Saved entries
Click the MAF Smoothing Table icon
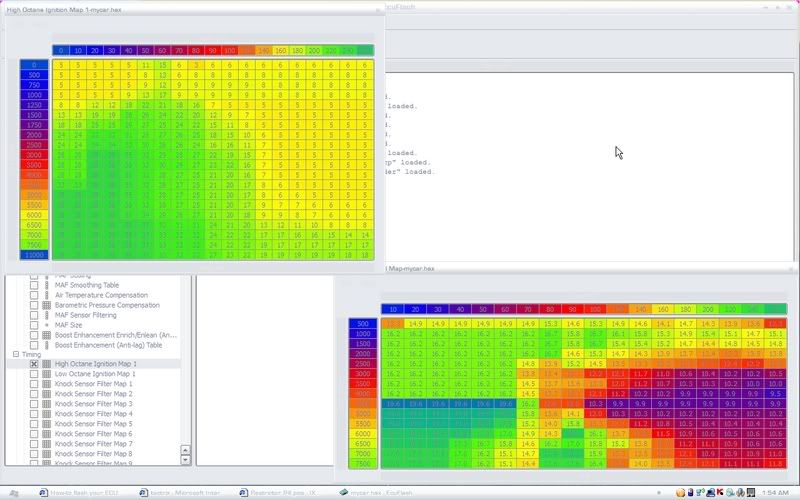The height and width of the screenshot is (500, 800). [47, 285]
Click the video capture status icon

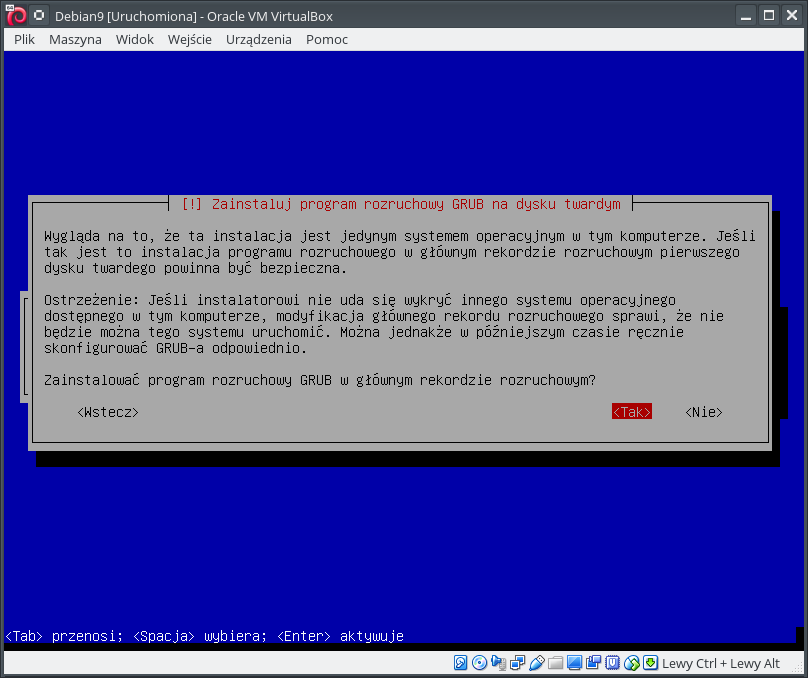[594, 663]
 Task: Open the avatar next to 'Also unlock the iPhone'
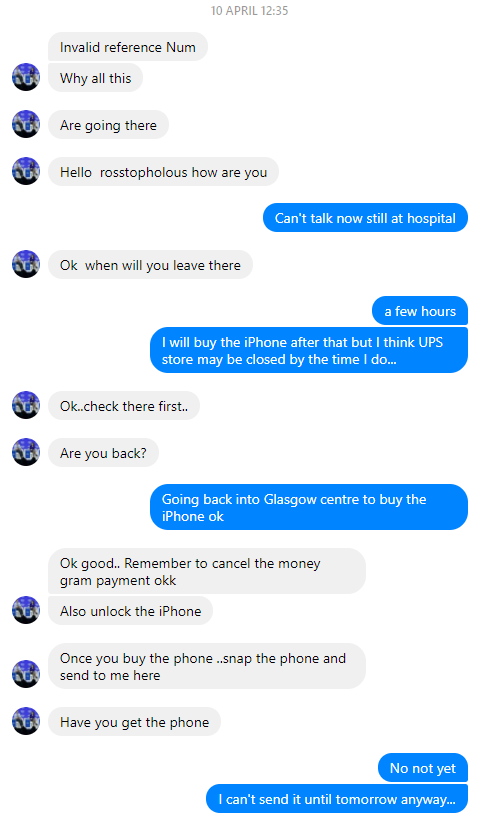26,610
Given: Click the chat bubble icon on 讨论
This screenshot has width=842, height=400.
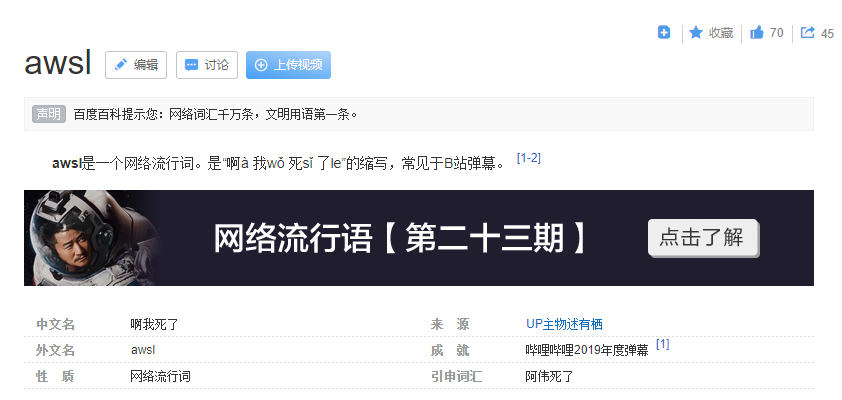Looking at the screenshot, I should [x=191, y=65].

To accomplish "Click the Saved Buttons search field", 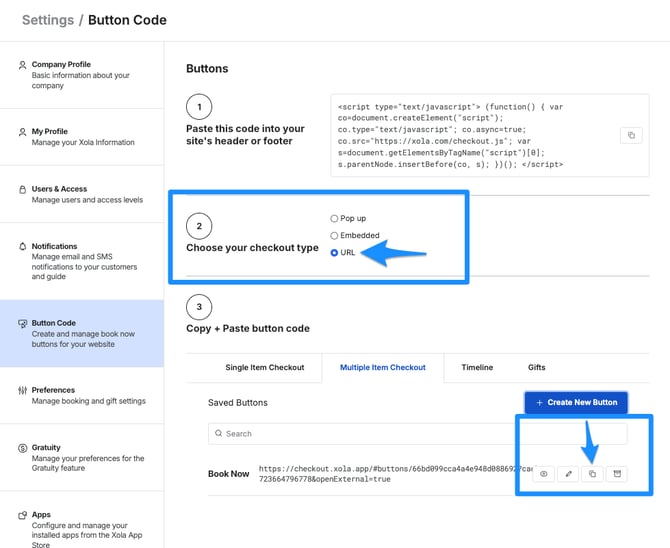I will click(417, 433).
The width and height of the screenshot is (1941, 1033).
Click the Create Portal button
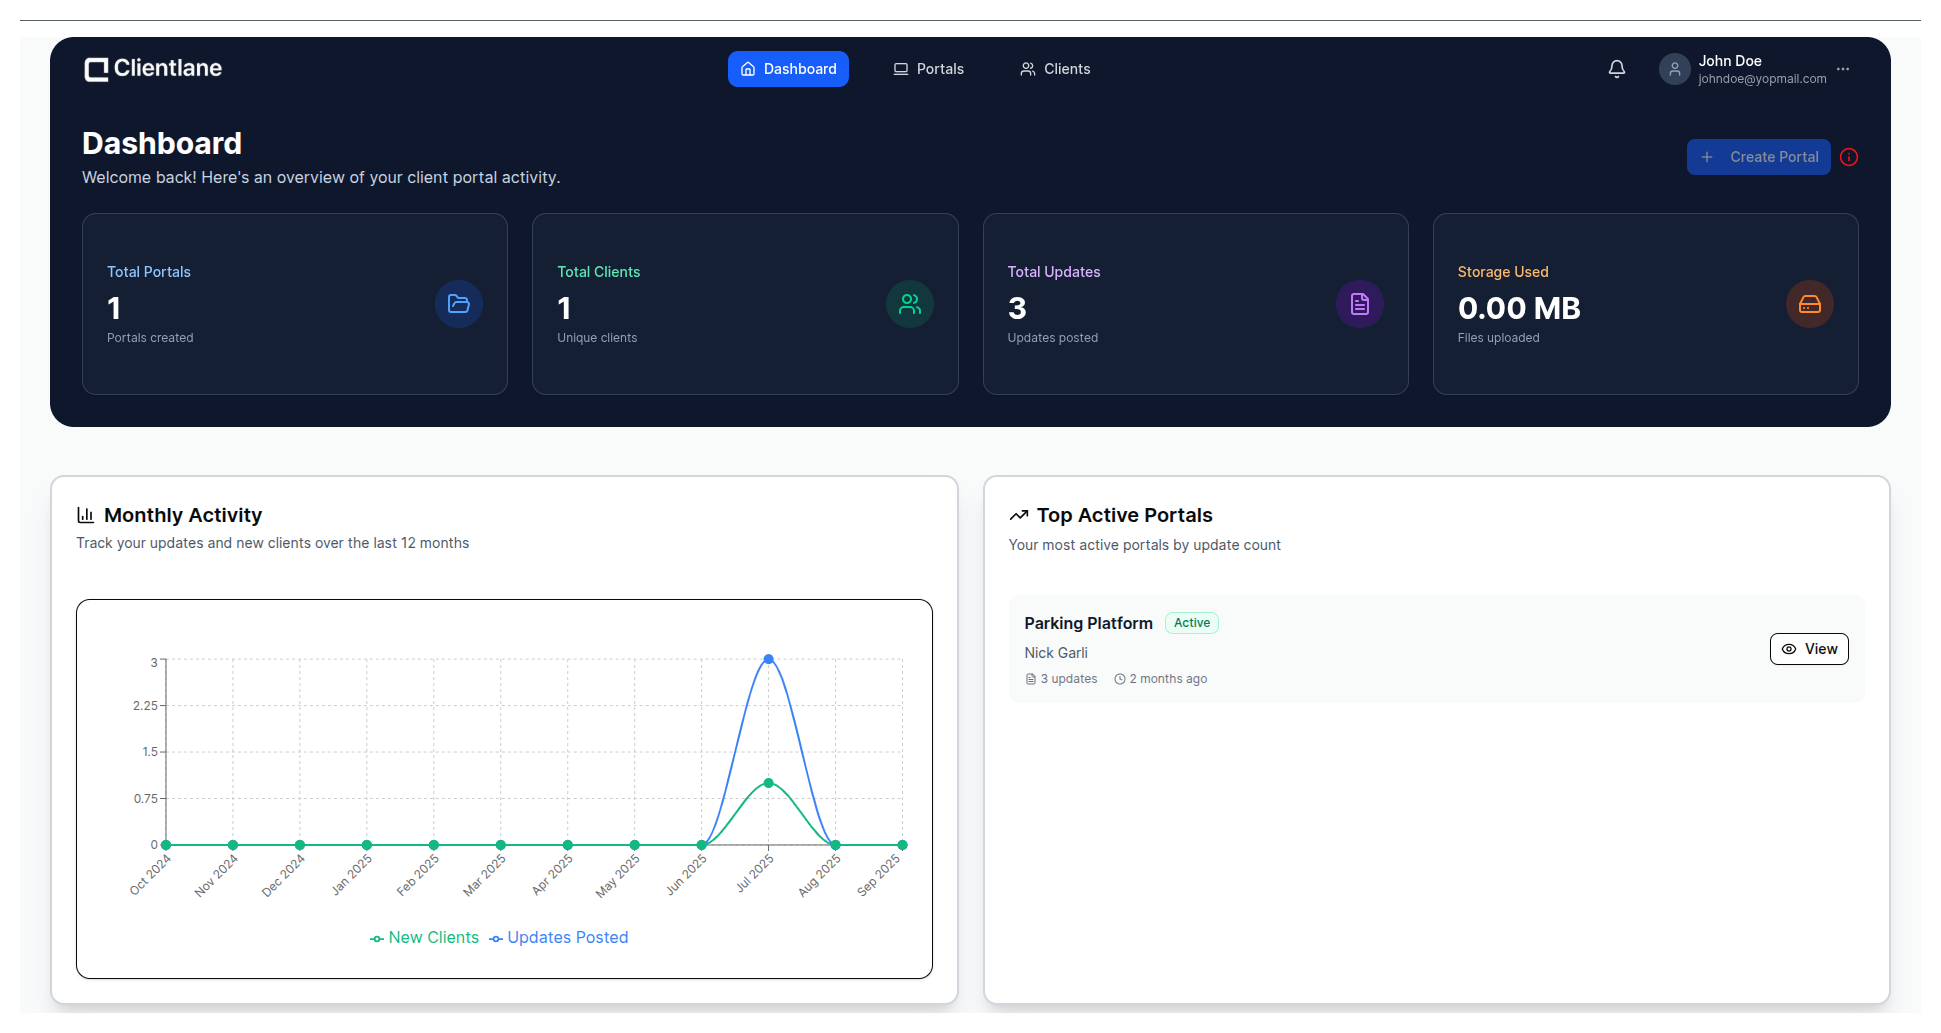[1758, 157]
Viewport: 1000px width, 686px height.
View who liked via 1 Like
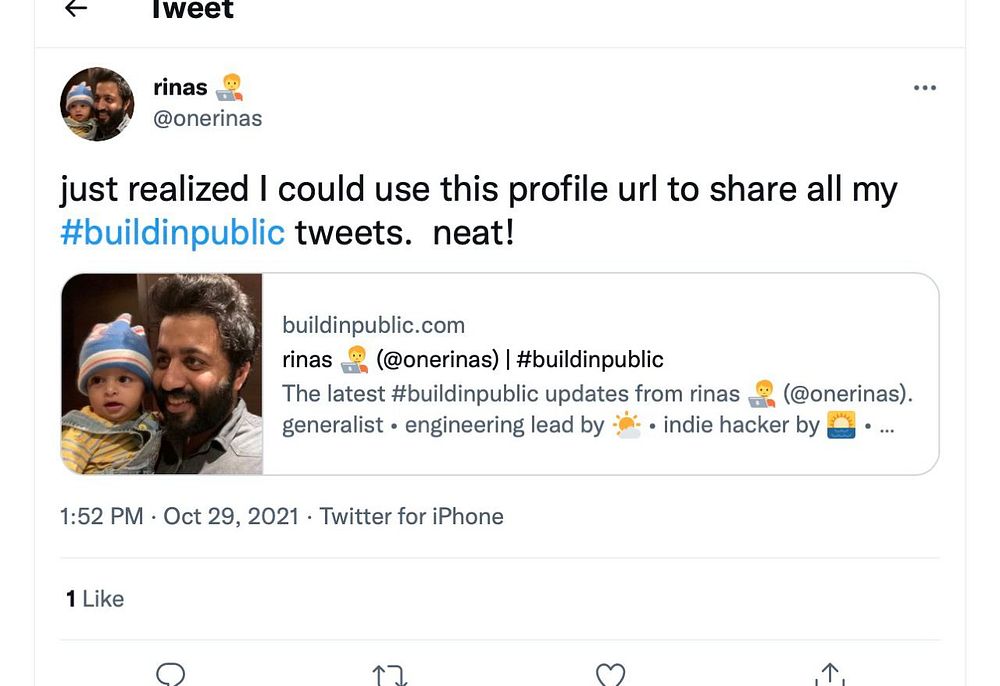95,599
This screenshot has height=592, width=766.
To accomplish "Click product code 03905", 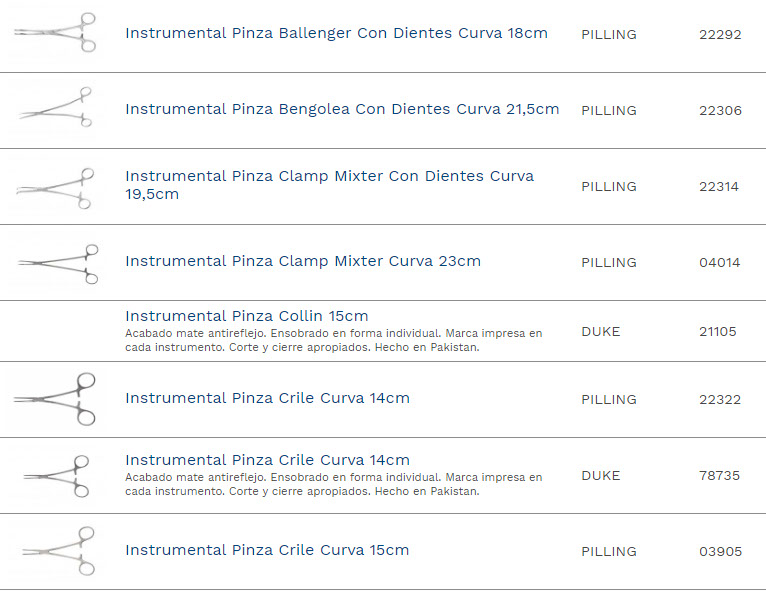I will [720, 551].
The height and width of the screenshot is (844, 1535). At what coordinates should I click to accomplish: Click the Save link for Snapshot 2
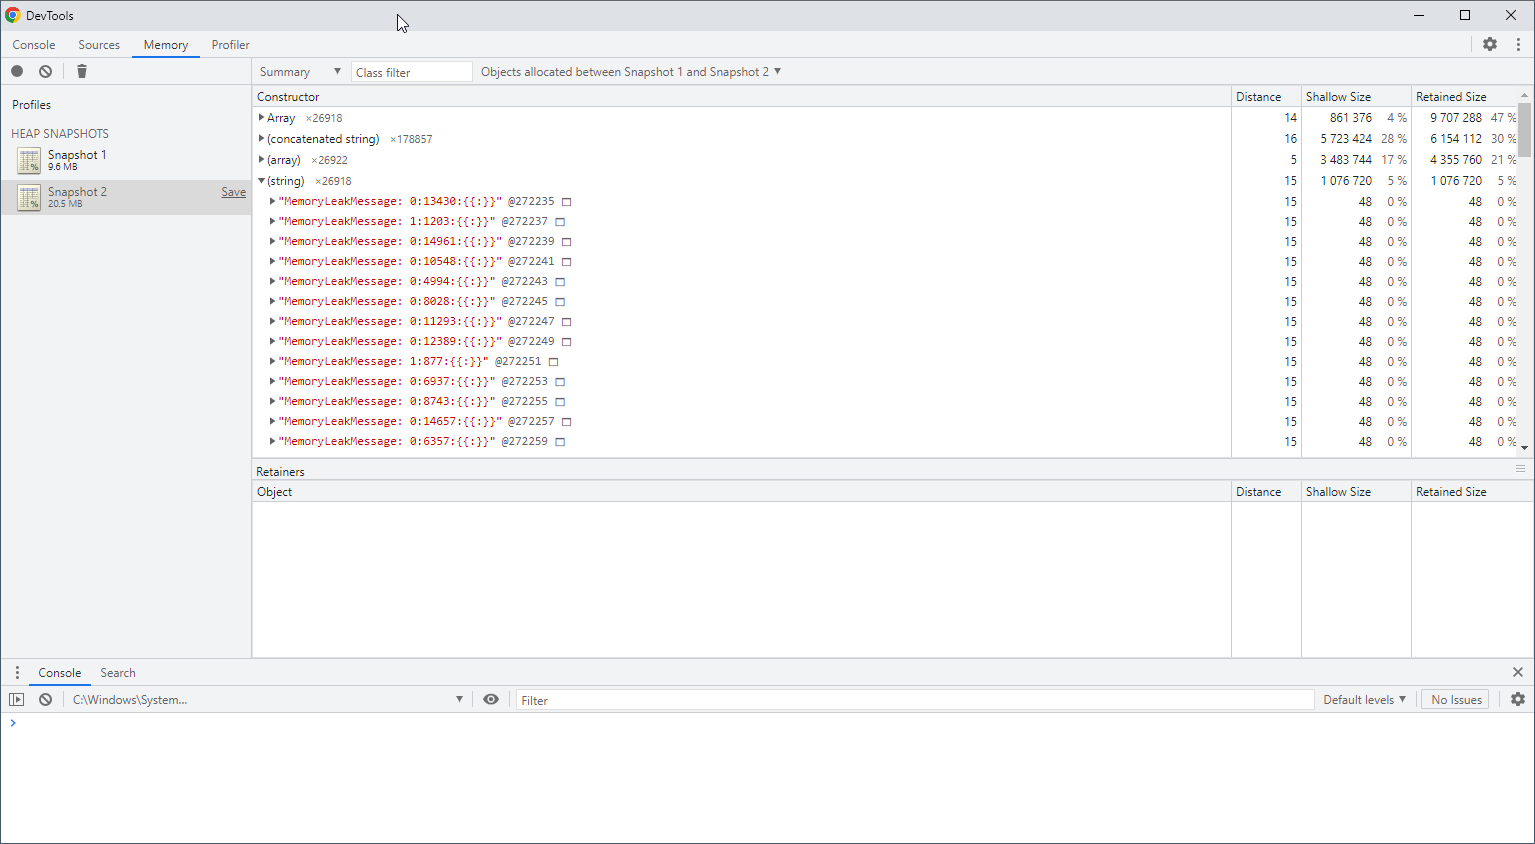233,192
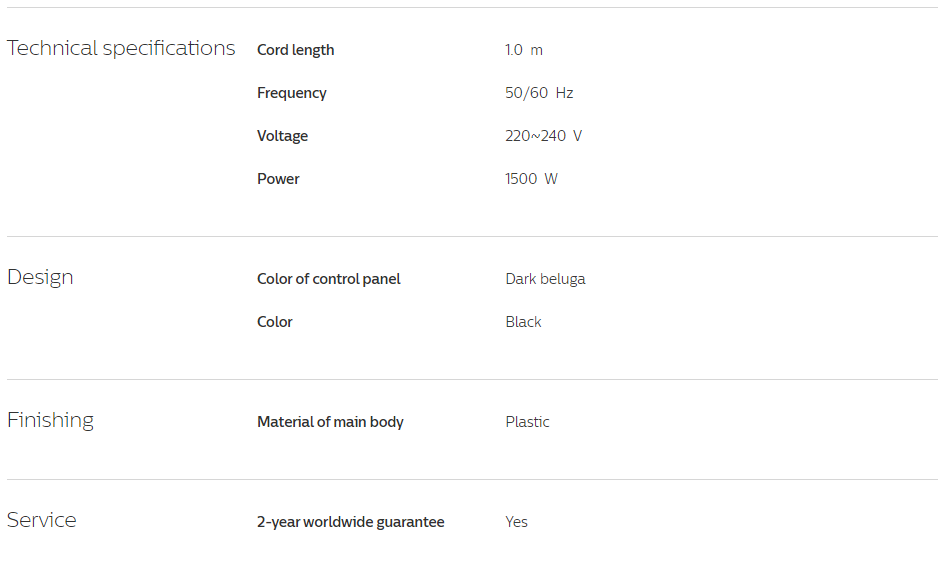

== WHAT IS EXPECTED ==
Can you output the records starting at the line containing "The height and width of the screenshot is (844, 1535)." and ending at the end of the records as a two-column CSV with the columns instruction and response, one row per record and each value in a single quoted field with line breaks replaced by spaces? Leave the pictures out.

== TASK RESPONSE ==
instruction,response
"The height and width of the screenshot is (844, 1535). At what coordinates should I click to accomplish: Click the Save link for Snapshot 2","233,192"